Acquérir une posture commerciale

Arrivée seule d’abord chez Mistral AI, elle créée le service juridique, s’occupe des levées de fonds et de tout ce qui ne peut pas être externalisé. « J’ai commencé par être juriste produit, car c’est une fonction pour laquelle il faut être en permanence aux côtés de la production ». Elle prend en charge l’aspect commercial, puis l’entreprise embauche rapidement quelqu’un à Palo Alto, en raison du décalage horaire. « Un avocat américain, expérimenté, qui a évolué dans le milieu de la tech ». La direction juridique s’est depuis, étoffée, et compte désormais six membres, bientôt huit. « Tous n’ont pas été avocats, mais tous ont travaillé en cabinet ». Si Blanche Savary considère que le barreau est une bonne école, elle ne s’interdit pas forcément de recruter des non-avocats. « Autant c’est intéressant aux États-Unis, où le legal privilege existe, autant en France, nous recherchons la curiosité, l’adaptabilité. Il faut être très bon juriste et aussi très bon business partner. Mais il n’est pas toujours évident pour les avocats d’adopter la posture de business partner ». Blanche Savary le dit d’ailleurs sans détour : il est sans doute plus difficile pour un avocat de se couler dans une posture commerciale que dans une posture tech. Guidée par la curiosité, elle avoue que ce qui lui plaît c’est d’être pionnière. Au cours de sa carrière, elle a suivi les différentes révolutions technologiques : d’abord le bitcoin avec Ledger, témoin de la naissance des règles de fiscalité relative aux cryptomonnaies, puis les biotechs avec DNA Script et enfin l’IA chez Mistral. À chaque nouveau poste, elle a ajouté, comme elle dit « de nouvelles briques à ses compétences » et appréhendé la fonction de directeur juridique autrement.

Quelles attentes ?

Lorsqu’on lui demande ce qu’elle attend de ses avocats, elle répond « pragmatisme et adaptabilité ». Pas question de lui adresser un memo de 50 pages, il lui faut des réponses directes et opérationnelles. « En réalité, on externalise ce que l’on sait le mieux faire », révèle-t-elle. Et ce qu’elle a confié, en premier, à des avocats en devenant directrice juridique, c’était donc la fiscalité ! Elle donne ainsi ses dossiers à des confrères qu’elle a eu l’occasion de côtoyer comme avocate, et organise une mise en concurrence sur les nouveaux sujets qui se présentent lorsqu’elle a besoin d’un spécialiste à la pointe.
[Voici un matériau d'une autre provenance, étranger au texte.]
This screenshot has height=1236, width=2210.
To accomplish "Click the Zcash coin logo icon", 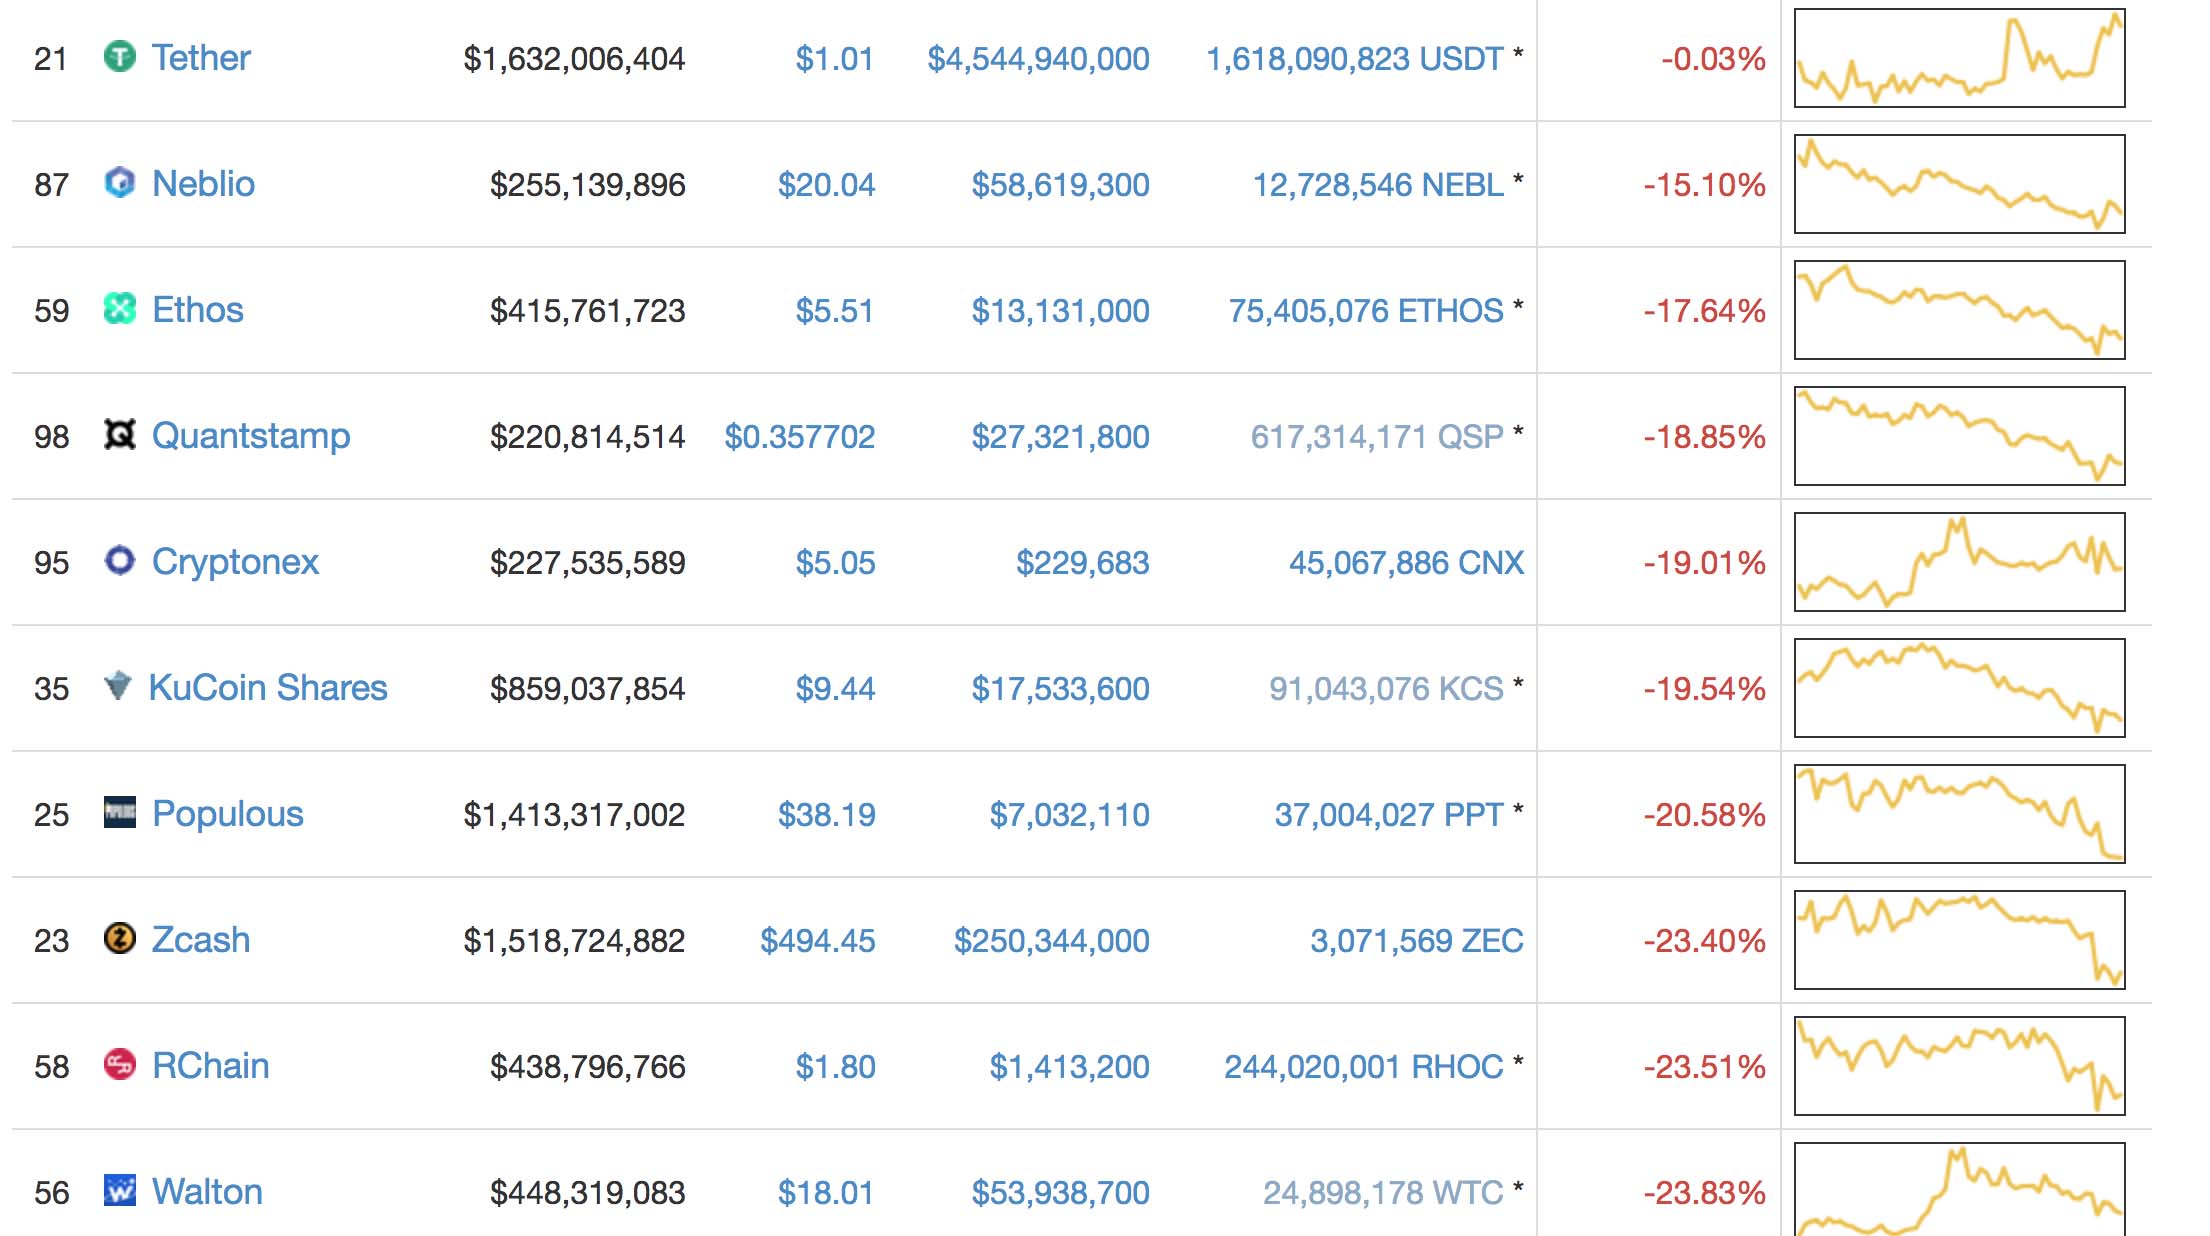I will [119, 939].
Regrette-t-elle d’avoir raccroché la robe ? La directrice juridique répond avec sincérité qu’elle n’a pas l’impression d’avoir quitté la profession d’avocat, mais simplement d’avoir élargi son champ d’action. « En tant qu’avocat, on vient vous chercher comme expert, en tant que juriste d’entreprise, on est au cœur du business et on suit un projet de sa naissance à son achèvement. On enrichit sa vision ».